Rock-fluid interfacial tension at subsurface conditions: Implications for H2, CO2 and natural gas geo-storage

Author Identifier

Stefan Iglauer

https://orcid.org/0000-0002-8080-1590

Document Type

Journal Article

Publication Title

International Journal of Hydrogen Energy

Volume

46

Issue

50

First Page

25578

Last Page

25585

Publisher

Elsevier

School

School of Engineering / Centre for Sustainable Energy and Resources

RAS ID

39638

Funders

China Scholarship Council

Comments

Pan, B., Yin, X., & Iglauer, S. (2021). Rock-fluid interfacial tension at subsurface conditions: Implications for H2, CO2 and natural gas geo-storage. International Journal of Hydrogen Energy, 46(50), 25578-25585.

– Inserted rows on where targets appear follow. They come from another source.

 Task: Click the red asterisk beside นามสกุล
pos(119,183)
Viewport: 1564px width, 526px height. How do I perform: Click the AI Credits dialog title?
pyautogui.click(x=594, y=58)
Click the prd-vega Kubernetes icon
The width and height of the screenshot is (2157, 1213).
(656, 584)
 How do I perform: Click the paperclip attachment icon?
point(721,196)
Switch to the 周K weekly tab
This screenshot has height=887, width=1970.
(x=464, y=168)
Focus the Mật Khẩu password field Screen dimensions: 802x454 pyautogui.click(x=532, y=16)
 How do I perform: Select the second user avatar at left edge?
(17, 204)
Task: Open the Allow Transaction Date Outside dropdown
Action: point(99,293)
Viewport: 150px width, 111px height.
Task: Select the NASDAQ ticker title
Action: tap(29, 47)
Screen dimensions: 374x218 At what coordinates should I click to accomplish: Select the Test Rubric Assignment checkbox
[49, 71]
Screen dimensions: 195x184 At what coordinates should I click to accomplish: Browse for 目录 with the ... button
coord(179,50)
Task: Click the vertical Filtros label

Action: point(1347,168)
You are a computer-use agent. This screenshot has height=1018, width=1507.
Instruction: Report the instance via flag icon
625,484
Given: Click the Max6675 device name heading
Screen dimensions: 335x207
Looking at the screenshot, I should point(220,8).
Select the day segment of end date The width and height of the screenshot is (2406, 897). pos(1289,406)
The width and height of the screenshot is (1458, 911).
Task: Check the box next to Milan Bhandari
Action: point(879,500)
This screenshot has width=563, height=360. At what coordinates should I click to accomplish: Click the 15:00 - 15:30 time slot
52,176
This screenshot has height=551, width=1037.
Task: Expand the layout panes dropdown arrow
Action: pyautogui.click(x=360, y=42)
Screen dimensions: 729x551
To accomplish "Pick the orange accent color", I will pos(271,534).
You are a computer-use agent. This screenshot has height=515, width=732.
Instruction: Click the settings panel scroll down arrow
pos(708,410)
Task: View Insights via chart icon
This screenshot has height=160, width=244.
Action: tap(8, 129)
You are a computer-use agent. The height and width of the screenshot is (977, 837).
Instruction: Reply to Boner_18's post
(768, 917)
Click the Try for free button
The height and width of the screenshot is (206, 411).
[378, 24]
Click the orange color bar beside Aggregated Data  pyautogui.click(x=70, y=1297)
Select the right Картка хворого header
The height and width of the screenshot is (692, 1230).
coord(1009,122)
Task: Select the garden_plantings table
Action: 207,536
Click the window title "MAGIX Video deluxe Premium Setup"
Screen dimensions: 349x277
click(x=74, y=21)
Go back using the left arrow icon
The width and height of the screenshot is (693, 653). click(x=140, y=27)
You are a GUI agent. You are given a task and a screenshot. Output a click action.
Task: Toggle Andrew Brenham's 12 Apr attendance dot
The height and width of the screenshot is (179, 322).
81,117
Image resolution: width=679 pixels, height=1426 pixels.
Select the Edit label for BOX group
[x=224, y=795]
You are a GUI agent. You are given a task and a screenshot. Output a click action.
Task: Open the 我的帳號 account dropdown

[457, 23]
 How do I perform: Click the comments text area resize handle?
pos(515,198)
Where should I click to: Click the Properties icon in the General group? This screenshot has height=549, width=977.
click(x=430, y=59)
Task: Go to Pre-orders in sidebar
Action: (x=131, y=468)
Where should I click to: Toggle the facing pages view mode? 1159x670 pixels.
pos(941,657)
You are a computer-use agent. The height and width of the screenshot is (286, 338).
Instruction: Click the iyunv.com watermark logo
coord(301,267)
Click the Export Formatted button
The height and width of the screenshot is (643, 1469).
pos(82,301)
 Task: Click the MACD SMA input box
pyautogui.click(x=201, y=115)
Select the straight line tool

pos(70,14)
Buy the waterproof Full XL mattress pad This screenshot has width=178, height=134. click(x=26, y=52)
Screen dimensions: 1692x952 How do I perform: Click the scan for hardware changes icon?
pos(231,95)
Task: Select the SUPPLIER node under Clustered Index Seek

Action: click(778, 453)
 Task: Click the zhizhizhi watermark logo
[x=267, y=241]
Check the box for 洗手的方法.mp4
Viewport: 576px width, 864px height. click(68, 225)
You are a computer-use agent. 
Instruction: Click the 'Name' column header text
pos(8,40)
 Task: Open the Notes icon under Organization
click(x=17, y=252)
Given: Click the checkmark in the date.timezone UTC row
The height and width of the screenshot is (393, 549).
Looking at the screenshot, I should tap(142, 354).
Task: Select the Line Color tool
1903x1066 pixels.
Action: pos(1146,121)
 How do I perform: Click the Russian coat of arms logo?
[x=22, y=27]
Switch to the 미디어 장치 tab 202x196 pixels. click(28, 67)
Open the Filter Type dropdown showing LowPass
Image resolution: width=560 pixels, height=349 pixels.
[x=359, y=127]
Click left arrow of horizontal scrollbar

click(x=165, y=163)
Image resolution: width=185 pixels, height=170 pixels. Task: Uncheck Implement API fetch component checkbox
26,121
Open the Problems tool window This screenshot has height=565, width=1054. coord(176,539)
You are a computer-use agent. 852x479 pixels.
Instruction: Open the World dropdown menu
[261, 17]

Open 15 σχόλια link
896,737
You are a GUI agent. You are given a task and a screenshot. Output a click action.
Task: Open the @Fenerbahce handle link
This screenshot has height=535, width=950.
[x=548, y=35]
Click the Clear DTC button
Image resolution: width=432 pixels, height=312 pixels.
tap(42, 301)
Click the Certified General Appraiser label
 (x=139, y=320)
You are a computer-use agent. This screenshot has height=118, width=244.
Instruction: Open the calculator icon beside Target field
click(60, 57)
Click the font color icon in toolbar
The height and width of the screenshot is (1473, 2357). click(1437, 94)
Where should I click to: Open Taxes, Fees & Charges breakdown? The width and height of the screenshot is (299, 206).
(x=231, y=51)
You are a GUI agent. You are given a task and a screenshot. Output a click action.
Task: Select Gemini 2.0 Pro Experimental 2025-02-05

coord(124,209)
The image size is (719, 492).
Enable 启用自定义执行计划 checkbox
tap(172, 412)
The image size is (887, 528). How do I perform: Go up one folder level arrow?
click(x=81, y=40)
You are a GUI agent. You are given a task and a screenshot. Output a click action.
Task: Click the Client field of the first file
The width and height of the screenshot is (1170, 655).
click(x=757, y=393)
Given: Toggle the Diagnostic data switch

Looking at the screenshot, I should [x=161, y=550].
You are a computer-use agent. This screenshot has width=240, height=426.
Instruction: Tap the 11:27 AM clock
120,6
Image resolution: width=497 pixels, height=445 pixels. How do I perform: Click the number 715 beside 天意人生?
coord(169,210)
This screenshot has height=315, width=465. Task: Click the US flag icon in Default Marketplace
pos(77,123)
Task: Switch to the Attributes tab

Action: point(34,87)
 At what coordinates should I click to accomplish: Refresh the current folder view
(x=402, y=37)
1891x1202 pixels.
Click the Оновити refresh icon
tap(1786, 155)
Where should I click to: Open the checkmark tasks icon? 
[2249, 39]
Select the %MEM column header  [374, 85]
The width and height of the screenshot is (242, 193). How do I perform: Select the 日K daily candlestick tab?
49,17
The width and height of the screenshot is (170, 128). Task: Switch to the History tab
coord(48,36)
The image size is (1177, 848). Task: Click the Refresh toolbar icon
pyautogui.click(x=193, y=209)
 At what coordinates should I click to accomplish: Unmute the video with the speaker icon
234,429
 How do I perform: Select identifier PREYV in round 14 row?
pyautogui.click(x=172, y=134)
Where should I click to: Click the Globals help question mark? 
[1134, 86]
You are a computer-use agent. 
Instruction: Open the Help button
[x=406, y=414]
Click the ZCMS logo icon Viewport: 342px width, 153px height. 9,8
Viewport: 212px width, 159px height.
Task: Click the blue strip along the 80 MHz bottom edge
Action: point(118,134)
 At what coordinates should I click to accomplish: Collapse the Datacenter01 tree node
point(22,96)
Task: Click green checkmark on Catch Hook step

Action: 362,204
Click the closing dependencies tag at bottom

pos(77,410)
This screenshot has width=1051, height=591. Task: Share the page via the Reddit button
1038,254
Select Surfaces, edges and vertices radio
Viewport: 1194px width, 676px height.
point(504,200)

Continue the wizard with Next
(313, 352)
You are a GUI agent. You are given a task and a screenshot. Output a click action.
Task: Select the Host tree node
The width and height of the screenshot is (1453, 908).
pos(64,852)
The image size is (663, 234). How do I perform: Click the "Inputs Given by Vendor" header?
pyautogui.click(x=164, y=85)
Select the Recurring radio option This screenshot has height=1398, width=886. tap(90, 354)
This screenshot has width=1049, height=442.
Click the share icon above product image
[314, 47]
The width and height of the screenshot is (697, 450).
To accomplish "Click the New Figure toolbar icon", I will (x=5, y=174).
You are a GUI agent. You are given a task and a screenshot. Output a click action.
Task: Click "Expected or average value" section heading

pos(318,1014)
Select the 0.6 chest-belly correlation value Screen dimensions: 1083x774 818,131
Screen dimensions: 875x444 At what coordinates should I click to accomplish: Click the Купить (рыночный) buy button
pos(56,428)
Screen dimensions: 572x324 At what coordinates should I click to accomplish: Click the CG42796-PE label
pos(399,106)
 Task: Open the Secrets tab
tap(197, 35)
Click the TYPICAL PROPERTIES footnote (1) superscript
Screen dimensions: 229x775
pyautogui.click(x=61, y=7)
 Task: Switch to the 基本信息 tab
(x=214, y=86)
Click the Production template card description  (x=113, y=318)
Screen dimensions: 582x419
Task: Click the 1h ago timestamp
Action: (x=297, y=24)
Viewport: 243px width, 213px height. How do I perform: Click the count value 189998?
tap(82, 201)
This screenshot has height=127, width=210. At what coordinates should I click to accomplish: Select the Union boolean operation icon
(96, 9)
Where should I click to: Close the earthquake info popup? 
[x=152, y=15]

https://doi.org/10.1016/j.ijhydene.2021.05.067

Abstract

In H2, CO2 and natural gas geo-storage, rock-fluid interfacial tension (γrock−fluid) is a key parameter which influences pore-scale fluid distribution and reservoir-scale gas storage capacity and containment security. However, γrock−fluid data is seriously lacking because of the inability to measure this parameter experimentally. Therefore herein, a semi-empirical method is used to calculate γrock−fluid at geo-storage conditions. Additionally, effects of organic acid and silica nanofluid on γrock−fluid are studied. The following results are obtained. γrock−gas decreases with pressure, temperature, organic acid concentration and carbon number increase, while γrock−H2O increases with organic acid concentration and carbon number increase; γrock−gas first increases and subsequently decreases with silica nanofluid concentration increase, while γrock−H2O first decreases and then increases with silica nanofluid concentration increase; for same thermo-physical and rock surface chemistry conditions, γrock−gas follows the order H2 > CH4 > CO2. These insights provide pivotal guidance on gas geo-storage and thus aids in the implementation of a more sustainable energy supply chain.